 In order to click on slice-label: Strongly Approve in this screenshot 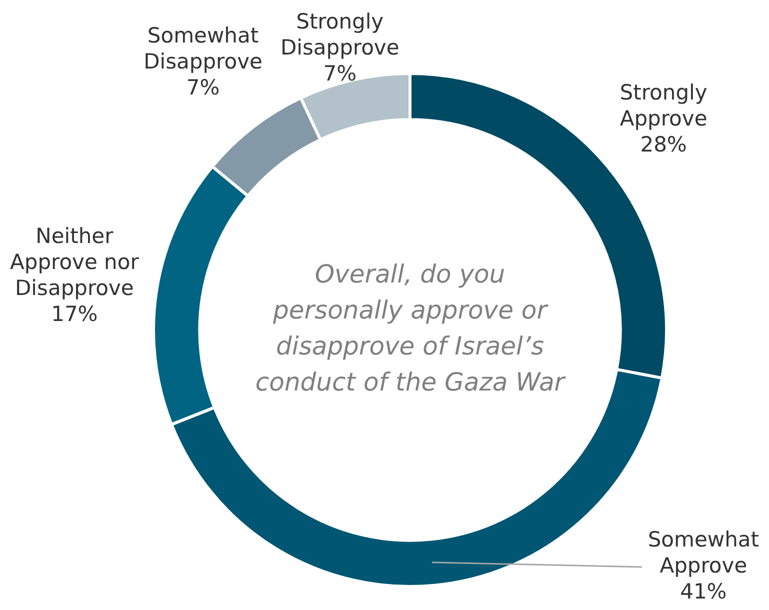, I will do `click(664, 106)`.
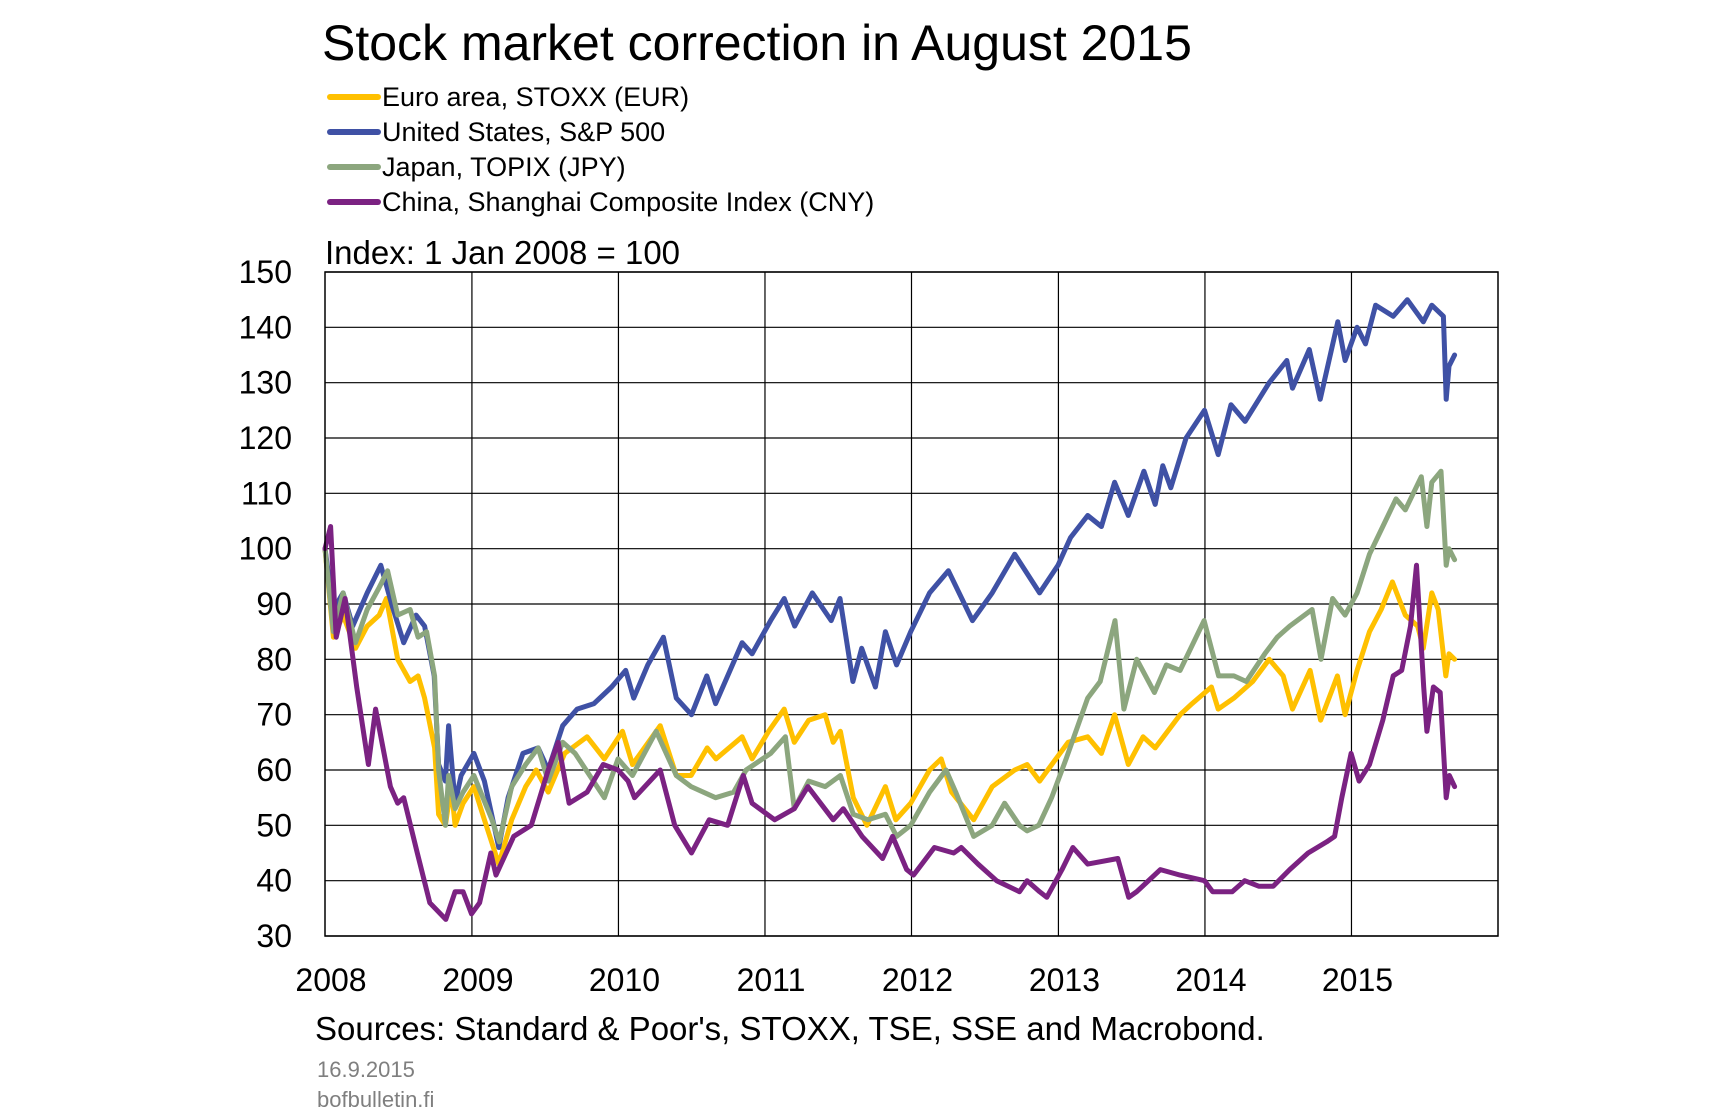 The height and width of the screenshot is (1117, 1709). What do you see at coordinates (502, 252) in the screenshot?
I see `index-note: Index: 1 Jan 2008 = 100` at bounding box center [502, 252].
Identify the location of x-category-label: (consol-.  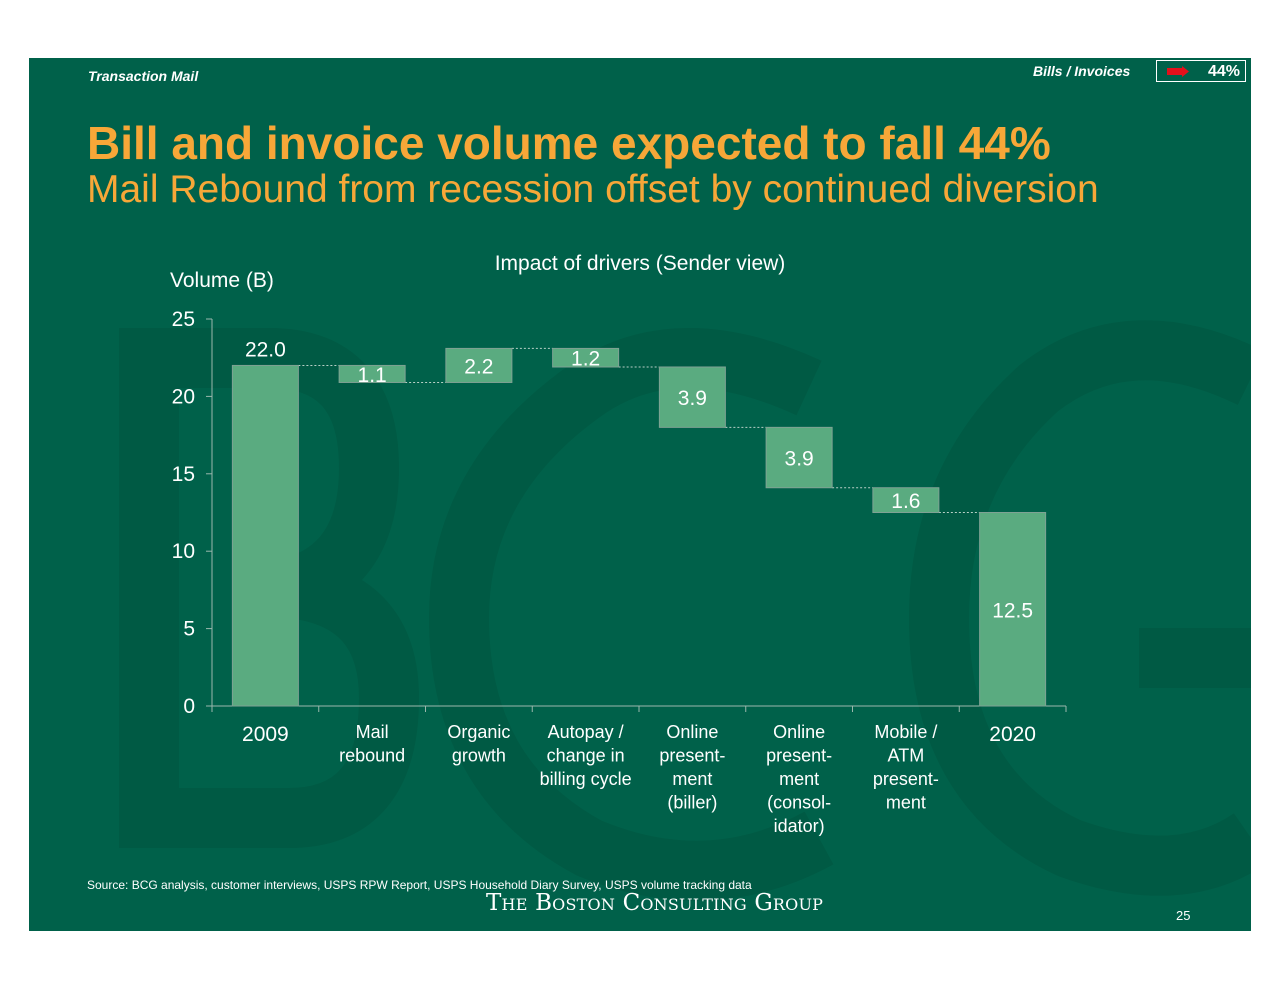
(799, 803).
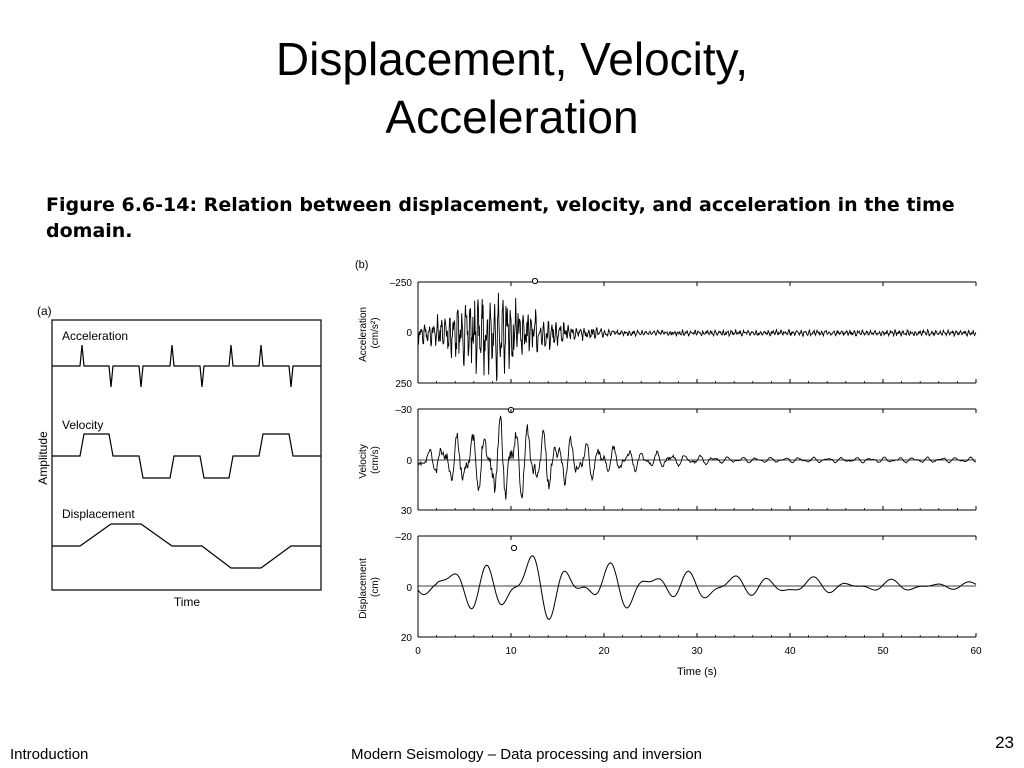 This screenshot has width=1024, height=768. Describe the element at coordinates (404, 384) in the screenshot. I see `acc-tick-bottom: 250` at that location.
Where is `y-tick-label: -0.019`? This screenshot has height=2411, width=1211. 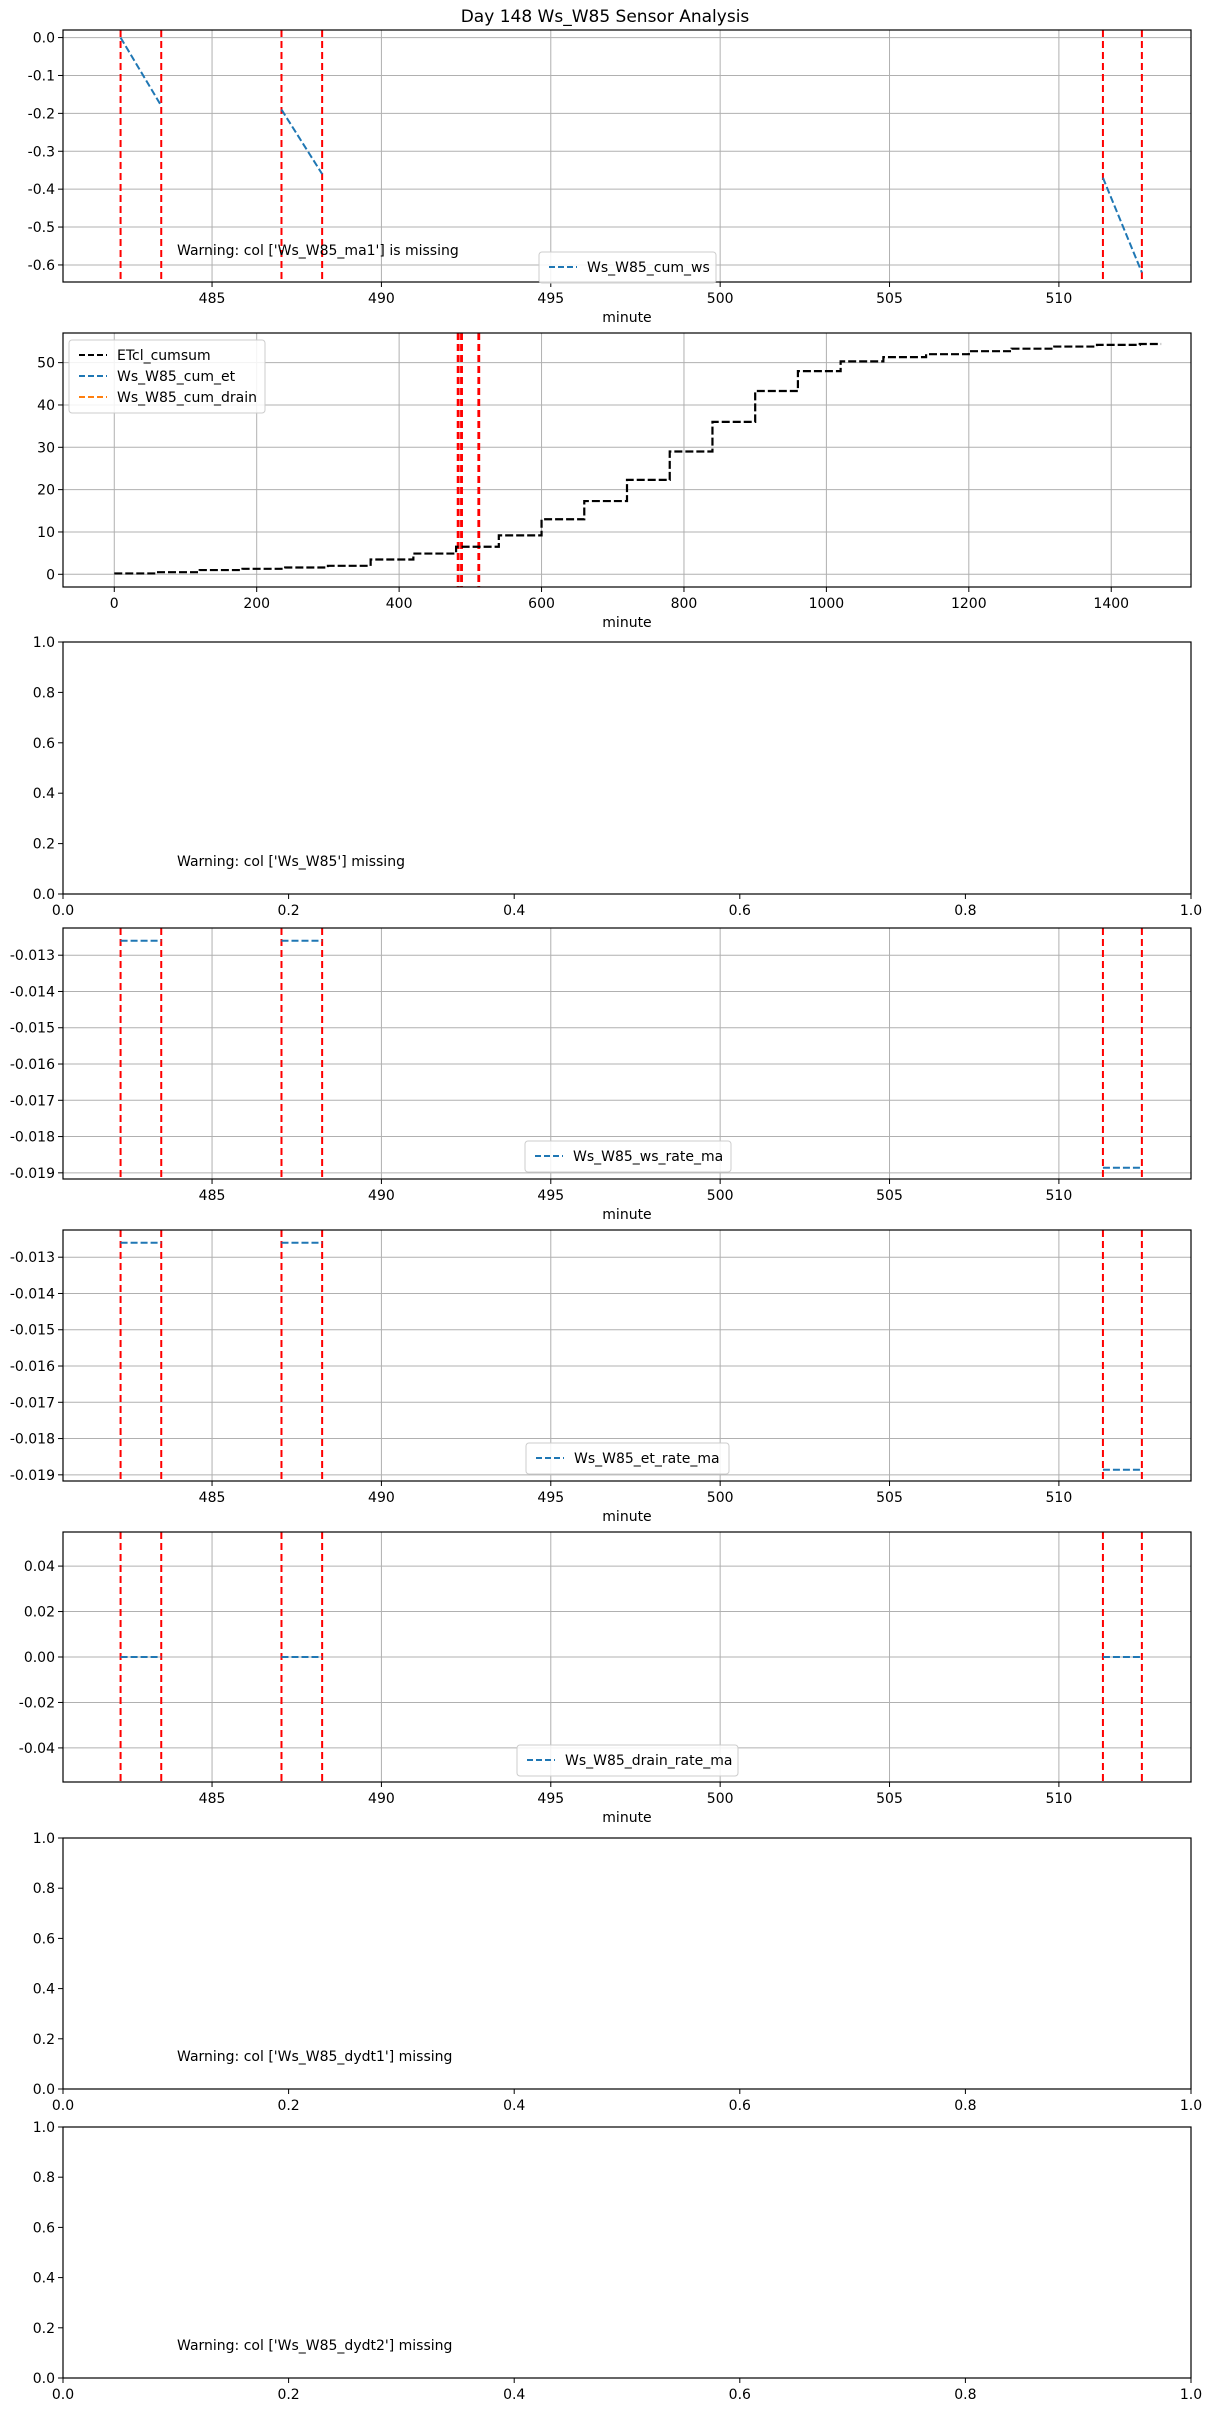
y-tick-label: -0.019 is located at coordinates (32, 1174).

• _TASK OBJECTIVE_
Please extract the records word for word, from the line with "Identify the location" up to and including the last line of the records. Leave the pictures out of your answer.

• _YOUR SOLUTION_
Identify the location of x-category-label: (consol-.  
(799, 803).
 This screenshot has width=1024, height=768. Describe the element at coordinates (404, 384) in the screenshot. I see `acc-tick-bottom: 250` at that location.
Where is `y-tick-label: -0.019`? This screenshot has height=2411, width=1211. 
y-tick-label: -0.019 is located at coordinates (32, 1174).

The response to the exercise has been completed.